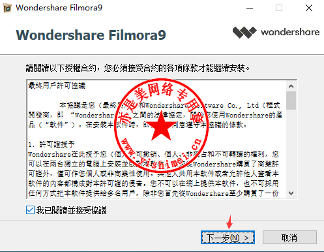Minimize the Filmora9 installer window
This screenshot has height=252, width=324.
(x=250, y=8)
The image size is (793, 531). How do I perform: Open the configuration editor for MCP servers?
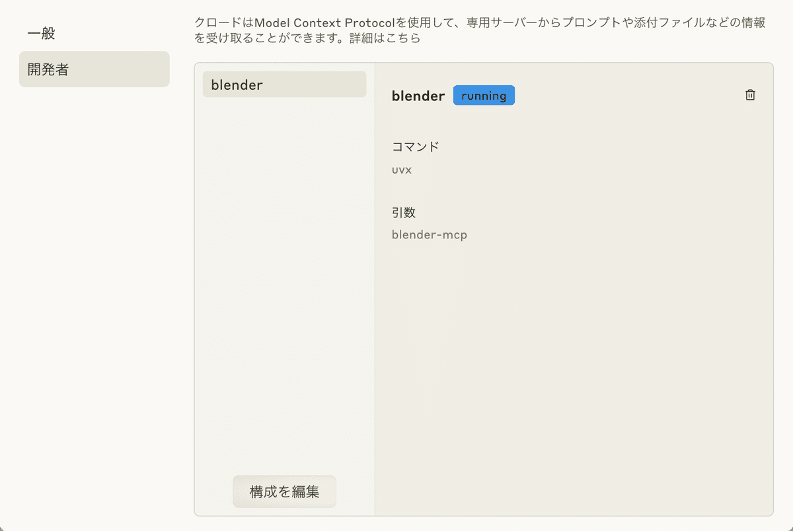tap(284, 491)
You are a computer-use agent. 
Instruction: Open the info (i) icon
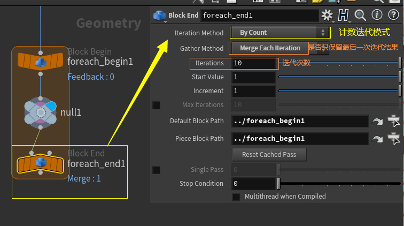[377, 15]
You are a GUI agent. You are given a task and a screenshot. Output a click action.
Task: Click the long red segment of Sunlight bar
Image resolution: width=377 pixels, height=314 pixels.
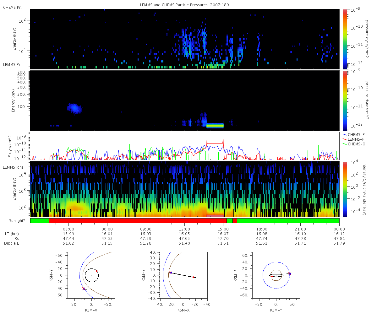click(138, 221)
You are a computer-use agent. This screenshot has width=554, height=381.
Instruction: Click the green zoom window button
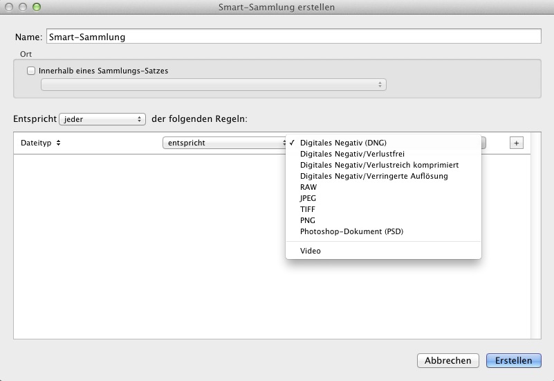point(37,7)
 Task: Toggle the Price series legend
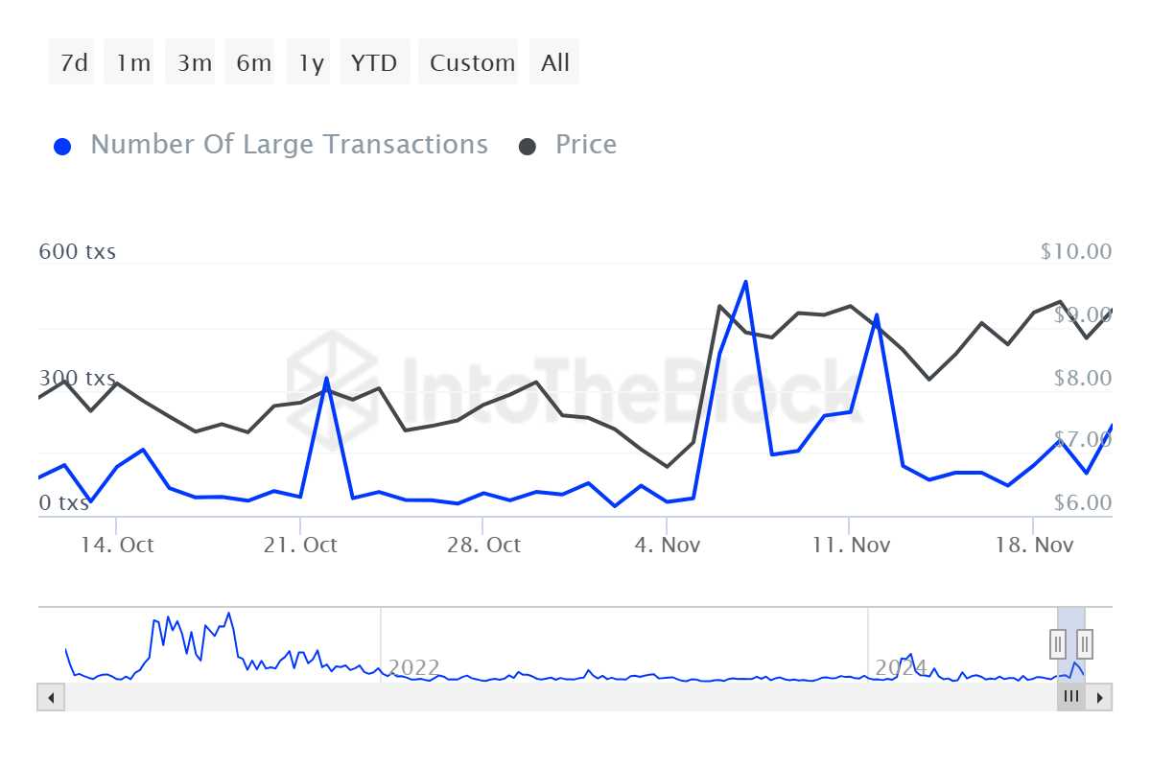click(x=585, y=145)
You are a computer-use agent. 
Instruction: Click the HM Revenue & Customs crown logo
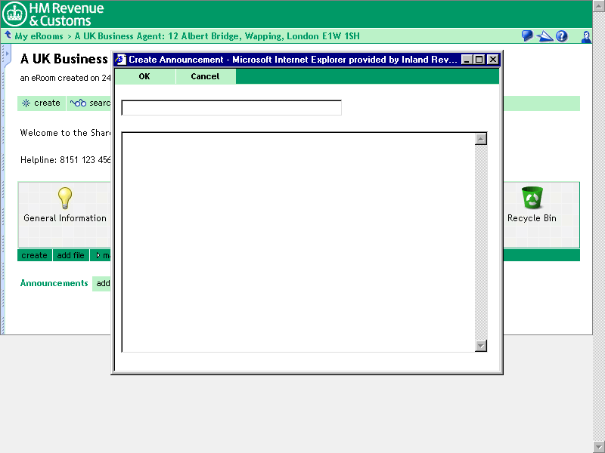[x=15, y=14]
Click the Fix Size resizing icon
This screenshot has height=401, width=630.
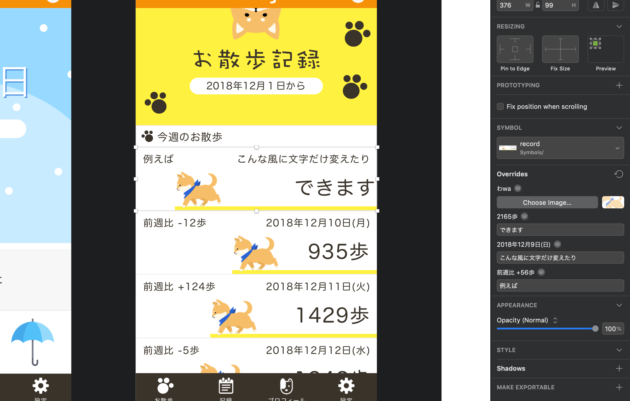click(560, 49)
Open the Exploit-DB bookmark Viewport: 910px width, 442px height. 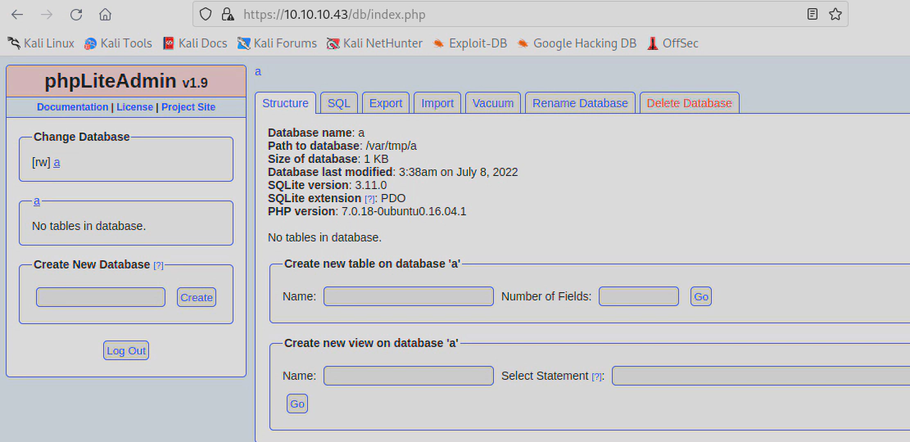(469, 43)
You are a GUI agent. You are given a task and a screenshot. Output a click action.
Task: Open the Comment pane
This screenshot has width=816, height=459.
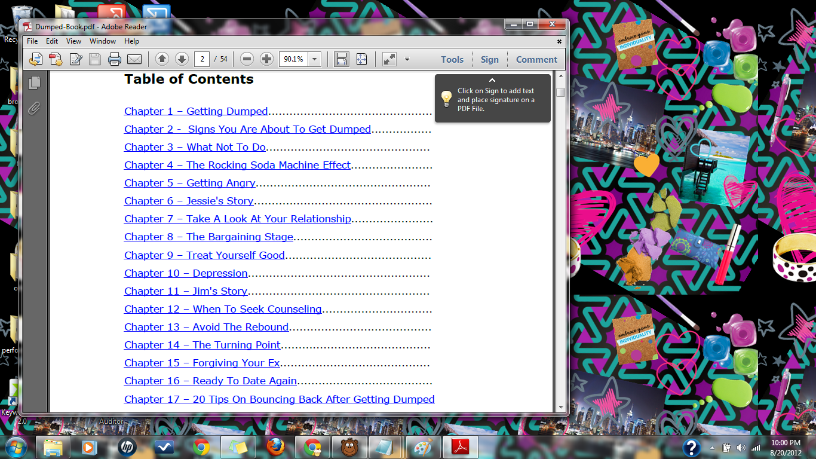point(536,59)
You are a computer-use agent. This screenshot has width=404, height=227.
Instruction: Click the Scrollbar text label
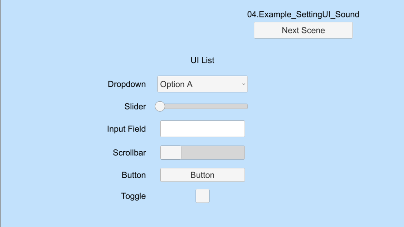[129, 153]
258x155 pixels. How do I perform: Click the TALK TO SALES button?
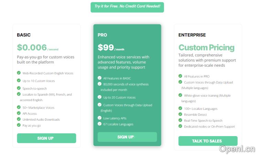tap(208, 141)
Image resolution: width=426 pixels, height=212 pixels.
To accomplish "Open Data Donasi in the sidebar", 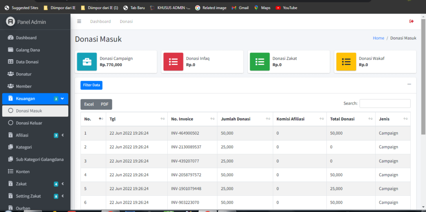I will coord(27,62).
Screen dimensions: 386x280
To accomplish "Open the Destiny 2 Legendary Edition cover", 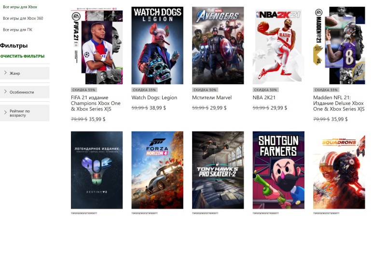I will (97, 170).
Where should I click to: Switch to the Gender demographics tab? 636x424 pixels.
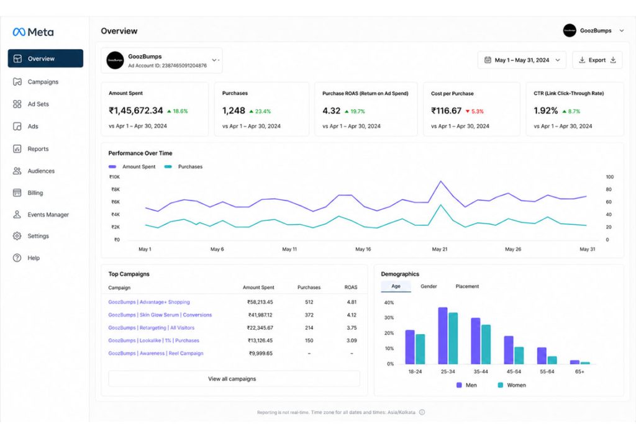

::::

### The task
Match on "computer": copy every line in the records that has it.

### Solution
You are a computer-use agent. 
You are a computer-use agent. This screenshot has width=554, height=381.
You are a computer-use agent. 
You are a computer-use agent. This screenshot has width=404, height=227.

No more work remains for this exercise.